» Problem description
Nothing is needed except the lines below that run from the one with "Trnjak Košare (157, 1503)" through the one with "Sinuano Día (28, 2045)", repeated exactly.

──────── Source records

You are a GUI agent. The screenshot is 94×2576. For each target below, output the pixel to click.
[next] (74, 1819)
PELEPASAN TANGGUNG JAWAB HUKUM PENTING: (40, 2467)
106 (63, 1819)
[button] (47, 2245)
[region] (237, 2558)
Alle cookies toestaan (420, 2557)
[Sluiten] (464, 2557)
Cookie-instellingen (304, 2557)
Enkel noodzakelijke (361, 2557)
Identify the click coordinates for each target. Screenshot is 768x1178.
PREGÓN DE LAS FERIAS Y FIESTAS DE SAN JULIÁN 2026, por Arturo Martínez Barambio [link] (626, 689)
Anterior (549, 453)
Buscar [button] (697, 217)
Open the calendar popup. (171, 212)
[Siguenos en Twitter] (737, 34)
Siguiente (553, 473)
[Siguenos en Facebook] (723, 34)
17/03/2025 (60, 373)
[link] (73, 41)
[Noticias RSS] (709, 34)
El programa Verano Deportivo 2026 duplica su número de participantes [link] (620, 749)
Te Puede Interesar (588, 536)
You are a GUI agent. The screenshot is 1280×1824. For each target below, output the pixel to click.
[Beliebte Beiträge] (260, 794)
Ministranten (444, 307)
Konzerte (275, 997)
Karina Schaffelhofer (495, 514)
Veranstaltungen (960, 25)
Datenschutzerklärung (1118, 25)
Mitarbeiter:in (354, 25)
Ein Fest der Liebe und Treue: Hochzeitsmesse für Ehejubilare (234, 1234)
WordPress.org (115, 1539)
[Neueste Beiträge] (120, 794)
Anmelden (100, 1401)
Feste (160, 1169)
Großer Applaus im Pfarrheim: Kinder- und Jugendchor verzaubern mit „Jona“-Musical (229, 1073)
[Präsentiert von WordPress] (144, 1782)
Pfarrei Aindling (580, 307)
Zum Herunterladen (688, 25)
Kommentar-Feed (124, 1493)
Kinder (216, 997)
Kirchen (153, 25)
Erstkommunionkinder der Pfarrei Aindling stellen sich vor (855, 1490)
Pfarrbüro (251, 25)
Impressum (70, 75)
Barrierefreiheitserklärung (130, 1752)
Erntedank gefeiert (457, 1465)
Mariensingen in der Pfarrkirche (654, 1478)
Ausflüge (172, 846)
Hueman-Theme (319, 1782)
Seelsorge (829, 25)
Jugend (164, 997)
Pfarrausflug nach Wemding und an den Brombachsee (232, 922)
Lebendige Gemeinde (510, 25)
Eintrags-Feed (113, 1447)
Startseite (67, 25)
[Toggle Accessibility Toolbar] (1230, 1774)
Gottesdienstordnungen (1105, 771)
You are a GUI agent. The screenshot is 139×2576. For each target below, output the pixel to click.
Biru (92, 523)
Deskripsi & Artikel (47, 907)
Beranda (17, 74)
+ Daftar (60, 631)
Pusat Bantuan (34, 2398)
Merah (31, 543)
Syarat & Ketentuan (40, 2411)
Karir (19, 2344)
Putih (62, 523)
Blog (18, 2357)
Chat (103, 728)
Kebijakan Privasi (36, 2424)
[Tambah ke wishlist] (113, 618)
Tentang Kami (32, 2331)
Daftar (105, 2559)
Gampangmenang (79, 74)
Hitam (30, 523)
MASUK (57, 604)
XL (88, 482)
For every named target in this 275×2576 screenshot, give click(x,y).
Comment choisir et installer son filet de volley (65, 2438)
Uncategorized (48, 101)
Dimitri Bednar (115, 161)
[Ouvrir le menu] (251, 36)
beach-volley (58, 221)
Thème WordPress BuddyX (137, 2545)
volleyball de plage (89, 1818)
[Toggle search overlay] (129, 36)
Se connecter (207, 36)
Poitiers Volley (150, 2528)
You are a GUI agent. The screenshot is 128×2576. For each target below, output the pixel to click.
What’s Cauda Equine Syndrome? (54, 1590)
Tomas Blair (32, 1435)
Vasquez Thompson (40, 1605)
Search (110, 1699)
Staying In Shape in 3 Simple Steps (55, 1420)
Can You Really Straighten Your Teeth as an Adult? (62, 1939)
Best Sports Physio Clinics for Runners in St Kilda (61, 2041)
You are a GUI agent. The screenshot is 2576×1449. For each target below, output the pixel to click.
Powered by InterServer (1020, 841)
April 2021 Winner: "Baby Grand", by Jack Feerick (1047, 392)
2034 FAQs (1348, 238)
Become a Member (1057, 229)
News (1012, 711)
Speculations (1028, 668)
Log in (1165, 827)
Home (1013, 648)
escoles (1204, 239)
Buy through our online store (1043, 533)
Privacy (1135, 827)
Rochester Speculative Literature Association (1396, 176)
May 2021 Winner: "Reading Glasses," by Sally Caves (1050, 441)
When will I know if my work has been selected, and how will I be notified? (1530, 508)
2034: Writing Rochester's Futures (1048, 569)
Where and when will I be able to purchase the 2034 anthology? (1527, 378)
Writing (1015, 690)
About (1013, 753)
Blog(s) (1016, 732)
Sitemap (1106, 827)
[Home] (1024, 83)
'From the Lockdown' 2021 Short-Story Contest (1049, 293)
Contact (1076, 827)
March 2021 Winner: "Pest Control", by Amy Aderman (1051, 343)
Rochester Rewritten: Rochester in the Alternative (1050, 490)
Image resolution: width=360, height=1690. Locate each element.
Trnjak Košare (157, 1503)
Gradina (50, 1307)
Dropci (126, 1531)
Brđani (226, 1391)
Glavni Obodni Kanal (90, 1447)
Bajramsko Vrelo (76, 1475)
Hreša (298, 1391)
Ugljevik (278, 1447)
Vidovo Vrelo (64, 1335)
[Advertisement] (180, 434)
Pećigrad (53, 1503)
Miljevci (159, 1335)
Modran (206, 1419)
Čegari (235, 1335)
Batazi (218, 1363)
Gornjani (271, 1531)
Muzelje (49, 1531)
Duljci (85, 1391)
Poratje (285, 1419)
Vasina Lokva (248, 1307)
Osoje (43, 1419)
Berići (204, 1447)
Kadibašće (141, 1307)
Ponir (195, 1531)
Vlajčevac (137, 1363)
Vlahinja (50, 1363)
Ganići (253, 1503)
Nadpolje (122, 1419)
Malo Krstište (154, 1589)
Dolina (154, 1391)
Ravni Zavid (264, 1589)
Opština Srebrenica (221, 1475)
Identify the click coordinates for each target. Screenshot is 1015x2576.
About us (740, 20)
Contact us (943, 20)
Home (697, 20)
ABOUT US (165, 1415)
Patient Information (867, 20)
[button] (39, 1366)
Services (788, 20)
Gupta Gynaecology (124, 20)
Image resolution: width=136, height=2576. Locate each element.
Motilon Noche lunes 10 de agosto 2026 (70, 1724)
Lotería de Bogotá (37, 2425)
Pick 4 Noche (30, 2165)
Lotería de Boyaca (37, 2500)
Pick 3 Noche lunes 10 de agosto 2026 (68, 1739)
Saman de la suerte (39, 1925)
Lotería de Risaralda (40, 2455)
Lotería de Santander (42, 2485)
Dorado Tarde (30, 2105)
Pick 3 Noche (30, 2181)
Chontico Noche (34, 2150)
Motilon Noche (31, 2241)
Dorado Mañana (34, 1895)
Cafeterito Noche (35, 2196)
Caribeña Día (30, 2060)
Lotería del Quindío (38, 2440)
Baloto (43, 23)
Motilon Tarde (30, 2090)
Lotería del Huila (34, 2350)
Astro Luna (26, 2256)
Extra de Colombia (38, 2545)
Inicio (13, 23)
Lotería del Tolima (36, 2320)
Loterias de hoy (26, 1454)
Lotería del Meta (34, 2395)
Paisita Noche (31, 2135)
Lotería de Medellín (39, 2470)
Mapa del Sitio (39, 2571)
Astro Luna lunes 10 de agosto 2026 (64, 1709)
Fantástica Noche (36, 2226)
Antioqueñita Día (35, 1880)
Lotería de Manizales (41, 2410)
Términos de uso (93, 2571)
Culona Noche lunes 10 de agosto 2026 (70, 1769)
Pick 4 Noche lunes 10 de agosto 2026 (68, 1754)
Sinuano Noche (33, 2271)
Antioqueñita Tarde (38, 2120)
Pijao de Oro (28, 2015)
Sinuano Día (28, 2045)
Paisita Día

────────────────

» Solution to this problem
Trnjak Košare (157, 1503)
Gradina (50, 1307)
Dropci (126, 1531)
Brđani (226, 1391)
Glavni Obodni Kanal (90, 1447)
Bajramsko Vrelo (76, 1475)
Hreša (298, 1391)
Ugljevik (278, 1447)
Vidovo Vrelo (64, 1335)
[Advertisement] (180, 434)
Pećigrad (53, 1503)
Miljevci (159, 1335)
Modran (206, 1419)
Čegari (235, 1335)
Batazi (218, 1363)
Gornjani (271, 1531)
Muzelje (49, 1531)
Duljci (85, 1391)
Poratje (285, 1419)
Vasina Lokva (248, 1307)
Osoje (43, 1419)
Berići (204, 1447)
Kadibašće (141, 1307)
Ponir (195, 1531)
Vlajčevac (137, 1363)
Vlahinja (50, 1363)
Ganići (253, 1503)
Nadpolje (122, 1419)
Malo Krstište (154, 1589)
Dolina (154, 1391)
Ravni Zavid (264, 1589)
Opština Srebrenica (221, 1475)
Identify the click coordinates for each target. Screenshot is 1015x2576.
About us (740, 20)
Contact us (943, 20)
Home (697, 20)
ABOUT US (165, 1415)
Patient Information (867, 20)
[button] (39, 1366)
Services (788, 20)
Gupta Gynaecology (124, 20)
Image resolution: width=136, height=2576. Locate each element.
Motilon Noche lunes 10 de agosto 2026 (70, 1724)
Lotería de Bogotá (37, 2425)
Pick 4 Noche (30, 2165)
Lotería de Boyaca (37, 2500)
Pick 3 Noche lunes 10 de agosto 2026 (68, 1739)
Saman de la suerte (39, 1925)
Lotería de Risaralda (40, 2455)
Lotería de Santander (42, 2485)
Dorado Tarde (30, 2105)
Pick 3 Noche (30, 2181)
Chontico Noche (34, 2150)
Motilon Noche (31, 2241)
Dorado Mañana (34, 1895)
Cafeterito Noche (35, 2196)
Caribeña Día (30, 2060)
Lotería del Quindío (38, 2440)
Baloto (43, 23)
Motilon Tarde (30, 2090)
Lotería del Huila (34, 2350)
Astro Luna (26, 2256)
Extra de Colombia (38, 2545)
Inicio (13, 23)
Lotería del Tolima (36, 2320)
Loterias de hoy (26, 1454)
Lotería del Meta (34, 2395)
Paisita Noche (31, 2135)
Lotería de Medellín (39, 2470)
Mapa del Sitio (39, 2571)
Astro Luna lunes 10 de agosto 2026 (64, 1709)
Fantástica Noche (36, 2226)
Antioqueñita Día (35, 1880)
Lotería de Manizales (41, 2410)
Términos de uso (93, 2571)
Culona Noche lunes 10 de agosto 2026 (70, 1769)
Pick 4 Noche lunes 10 de agosto 2026 (68, 1754)
Sinuano Noche (33, 2271)
Antioqueñita Tarde (38, 2120)
Pijao de Oro (28, 2015)
Sinuano Día (28, 2045)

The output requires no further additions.